• Prompt
Give again, word for word, every line below from the one that has "Instruction: Open the Widget Reflector tool" through the one that has "Task: Select the Qatar flag icon", both included, and no others.

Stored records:
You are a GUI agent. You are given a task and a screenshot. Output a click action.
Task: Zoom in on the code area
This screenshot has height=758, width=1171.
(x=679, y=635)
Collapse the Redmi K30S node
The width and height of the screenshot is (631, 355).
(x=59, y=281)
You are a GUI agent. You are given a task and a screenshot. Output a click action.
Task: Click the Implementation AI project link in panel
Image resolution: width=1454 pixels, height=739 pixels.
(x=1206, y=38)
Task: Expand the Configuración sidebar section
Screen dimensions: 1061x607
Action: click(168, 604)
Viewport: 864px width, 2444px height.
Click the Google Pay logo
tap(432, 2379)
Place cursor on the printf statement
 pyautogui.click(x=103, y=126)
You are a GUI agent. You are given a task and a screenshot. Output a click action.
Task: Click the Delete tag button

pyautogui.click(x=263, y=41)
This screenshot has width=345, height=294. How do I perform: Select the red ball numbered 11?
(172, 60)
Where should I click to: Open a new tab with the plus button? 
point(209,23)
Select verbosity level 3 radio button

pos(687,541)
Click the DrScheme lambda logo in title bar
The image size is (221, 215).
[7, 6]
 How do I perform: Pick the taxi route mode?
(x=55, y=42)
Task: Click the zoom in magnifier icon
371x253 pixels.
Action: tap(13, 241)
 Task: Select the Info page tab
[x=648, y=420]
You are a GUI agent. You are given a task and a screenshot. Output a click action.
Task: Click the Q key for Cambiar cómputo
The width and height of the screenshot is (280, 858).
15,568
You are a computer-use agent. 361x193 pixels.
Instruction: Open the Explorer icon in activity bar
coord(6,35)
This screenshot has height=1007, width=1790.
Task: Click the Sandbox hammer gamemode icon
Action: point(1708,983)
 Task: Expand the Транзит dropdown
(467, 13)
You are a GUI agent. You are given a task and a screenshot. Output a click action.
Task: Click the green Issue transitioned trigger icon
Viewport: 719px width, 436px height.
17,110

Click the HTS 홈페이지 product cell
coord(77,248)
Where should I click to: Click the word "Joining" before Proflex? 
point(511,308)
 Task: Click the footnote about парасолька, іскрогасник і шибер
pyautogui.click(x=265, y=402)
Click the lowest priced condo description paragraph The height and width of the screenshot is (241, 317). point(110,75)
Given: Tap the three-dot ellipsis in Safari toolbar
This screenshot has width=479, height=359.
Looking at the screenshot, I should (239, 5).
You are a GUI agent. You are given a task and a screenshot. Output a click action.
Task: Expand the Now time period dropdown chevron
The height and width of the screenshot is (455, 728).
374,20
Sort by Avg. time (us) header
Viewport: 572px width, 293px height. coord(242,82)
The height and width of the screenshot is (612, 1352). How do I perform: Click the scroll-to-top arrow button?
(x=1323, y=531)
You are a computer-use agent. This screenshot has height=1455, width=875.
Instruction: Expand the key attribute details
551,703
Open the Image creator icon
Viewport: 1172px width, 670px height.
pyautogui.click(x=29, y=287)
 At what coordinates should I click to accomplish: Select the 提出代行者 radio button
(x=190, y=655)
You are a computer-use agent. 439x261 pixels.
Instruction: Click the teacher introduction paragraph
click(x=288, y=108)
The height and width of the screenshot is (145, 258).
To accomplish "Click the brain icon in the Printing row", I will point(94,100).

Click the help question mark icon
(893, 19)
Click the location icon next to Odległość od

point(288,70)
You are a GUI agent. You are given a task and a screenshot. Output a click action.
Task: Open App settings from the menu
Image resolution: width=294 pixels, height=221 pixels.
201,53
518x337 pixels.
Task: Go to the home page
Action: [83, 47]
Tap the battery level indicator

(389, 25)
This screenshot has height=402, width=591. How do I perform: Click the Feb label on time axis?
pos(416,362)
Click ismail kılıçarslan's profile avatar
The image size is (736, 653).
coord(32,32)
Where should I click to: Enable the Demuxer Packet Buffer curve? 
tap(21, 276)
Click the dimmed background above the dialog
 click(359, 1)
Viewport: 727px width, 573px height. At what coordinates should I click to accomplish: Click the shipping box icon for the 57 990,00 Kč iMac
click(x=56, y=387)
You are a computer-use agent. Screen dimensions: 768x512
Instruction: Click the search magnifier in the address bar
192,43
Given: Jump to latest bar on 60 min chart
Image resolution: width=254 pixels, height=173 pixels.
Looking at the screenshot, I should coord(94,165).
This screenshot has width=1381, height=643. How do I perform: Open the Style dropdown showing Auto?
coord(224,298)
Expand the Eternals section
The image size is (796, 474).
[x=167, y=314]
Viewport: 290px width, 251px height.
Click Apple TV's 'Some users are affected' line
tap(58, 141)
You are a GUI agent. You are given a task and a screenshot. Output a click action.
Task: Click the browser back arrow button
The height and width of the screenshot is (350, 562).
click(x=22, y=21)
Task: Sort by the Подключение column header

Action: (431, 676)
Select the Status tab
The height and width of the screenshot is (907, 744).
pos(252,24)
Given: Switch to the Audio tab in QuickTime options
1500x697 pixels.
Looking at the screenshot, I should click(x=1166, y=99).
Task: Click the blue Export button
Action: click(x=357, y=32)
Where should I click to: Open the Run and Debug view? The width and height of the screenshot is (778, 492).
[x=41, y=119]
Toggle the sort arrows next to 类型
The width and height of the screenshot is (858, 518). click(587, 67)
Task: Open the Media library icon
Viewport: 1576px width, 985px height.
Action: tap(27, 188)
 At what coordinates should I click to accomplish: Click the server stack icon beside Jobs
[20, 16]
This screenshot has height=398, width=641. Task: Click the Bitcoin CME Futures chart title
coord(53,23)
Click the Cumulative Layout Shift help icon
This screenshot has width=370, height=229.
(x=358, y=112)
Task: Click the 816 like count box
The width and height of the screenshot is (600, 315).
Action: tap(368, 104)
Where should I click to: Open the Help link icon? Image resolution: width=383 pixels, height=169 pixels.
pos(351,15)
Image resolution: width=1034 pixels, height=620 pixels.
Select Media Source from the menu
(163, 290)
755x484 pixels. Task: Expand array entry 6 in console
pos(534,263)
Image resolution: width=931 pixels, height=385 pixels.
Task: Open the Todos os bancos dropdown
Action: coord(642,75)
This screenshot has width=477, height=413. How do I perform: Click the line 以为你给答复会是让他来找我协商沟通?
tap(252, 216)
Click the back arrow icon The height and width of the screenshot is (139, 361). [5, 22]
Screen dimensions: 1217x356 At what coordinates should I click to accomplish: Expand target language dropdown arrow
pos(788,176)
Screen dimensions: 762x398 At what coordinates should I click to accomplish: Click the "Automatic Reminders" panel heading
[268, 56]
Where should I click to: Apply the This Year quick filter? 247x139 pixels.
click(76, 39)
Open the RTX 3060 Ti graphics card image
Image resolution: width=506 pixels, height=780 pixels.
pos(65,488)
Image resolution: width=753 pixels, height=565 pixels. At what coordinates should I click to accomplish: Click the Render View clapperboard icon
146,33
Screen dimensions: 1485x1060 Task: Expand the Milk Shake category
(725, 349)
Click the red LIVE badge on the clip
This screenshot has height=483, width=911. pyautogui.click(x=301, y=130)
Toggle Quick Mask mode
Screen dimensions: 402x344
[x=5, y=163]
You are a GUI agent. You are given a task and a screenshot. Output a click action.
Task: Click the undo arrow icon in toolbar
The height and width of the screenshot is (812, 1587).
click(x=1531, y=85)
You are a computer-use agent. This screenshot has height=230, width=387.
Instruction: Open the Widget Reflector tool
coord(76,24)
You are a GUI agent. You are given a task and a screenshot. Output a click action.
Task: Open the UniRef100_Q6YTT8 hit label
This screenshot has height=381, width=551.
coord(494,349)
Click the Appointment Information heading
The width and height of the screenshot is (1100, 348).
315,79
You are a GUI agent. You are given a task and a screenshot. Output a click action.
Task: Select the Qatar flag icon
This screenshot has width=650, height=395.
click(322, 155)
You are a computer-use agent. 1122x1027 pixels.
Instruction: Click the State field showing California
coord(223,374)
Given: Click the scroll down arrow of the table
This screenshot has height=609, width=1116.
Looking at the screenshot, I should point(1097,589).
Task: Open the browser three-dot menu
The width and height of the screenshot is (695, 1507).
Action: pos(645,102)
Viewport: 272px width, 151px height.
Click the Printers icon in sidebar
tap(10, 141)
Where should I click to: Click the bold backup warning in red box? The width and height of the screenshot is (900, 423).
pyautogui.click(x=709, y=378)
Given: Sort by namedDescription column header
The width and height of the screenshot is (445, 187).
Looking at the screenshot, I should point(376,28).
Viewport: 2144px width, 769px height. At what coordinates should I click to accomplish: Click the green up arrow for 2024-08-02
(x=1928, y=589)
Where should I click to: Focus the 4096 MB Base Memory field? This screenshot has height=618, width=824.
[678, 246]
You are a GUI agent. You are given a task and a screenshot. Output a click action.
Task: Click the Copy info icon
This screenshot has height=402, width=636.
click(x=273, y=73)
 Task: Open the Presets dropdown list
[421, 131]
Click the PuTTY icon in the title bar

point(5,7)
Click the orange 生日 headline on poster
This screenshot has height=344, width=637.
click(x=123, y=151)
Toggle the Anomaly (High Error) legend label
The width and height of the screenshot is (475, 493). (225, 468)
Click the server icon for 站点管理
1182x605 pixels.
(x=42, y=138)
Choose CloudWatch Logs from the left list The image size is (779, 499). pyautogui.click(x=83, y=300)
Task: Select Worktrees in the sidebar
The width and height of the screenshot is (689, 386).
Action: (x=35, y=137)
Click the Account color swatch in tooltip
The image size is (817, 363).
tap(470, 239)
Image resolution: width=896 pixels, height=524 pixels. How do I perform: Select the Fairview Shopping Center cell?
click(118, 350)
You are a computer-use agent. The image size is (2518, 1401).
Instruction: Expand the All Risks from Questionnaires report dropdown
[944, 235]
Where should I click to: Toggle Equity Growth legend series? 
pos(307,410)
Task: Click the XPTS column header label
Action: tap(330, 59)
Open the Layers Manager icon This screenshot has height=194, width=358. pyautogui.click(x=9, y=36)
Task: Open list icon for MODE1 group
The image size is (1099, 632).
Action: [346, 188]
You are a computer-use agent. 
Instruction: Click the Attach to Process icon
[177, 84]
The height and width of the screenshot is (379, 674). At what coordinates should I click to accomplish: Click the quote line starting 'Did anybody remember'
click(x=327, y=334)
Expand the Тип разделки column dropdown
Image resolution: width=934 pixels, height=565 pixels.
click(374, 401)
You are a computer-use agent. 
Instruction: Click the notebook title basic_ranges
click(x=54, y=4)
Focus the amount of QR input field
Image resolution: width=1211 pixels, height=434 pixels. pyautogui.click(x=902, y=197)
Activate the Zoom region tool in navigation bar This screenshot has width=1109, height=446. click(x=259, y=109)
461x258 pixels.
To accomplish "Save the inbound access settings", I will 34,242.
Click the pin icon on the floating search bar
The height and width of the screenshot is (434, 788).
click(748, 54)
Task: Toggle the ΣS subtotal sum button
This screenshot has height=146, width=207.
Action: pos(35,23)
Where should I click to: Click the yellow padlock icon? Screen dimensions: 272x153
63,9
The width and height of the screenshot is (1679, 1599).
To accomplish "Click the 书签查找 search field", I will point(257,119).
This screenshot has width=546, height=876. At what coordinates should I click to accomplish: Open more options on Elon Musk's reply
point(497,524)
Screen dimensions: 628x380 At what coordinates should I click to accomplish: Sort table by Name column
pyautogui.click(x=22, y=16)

• Solution
Instruction: Open the Widget Reflector tool
coord(76,24)
You are a GUI agent. You are given a task and a screenshot. Output a click action.
Task: Open the UniRef100_Q6YTT8 hit label
This screenshot has height=381, width=551.
coord(494,349)
Click the Appointment Information heading
The width and height of the screenshot is (1100, 348).
315,79
You are a GUI agent. You are given a task and a screenshot. Output a click action.
Task: Select the Qatar flag icon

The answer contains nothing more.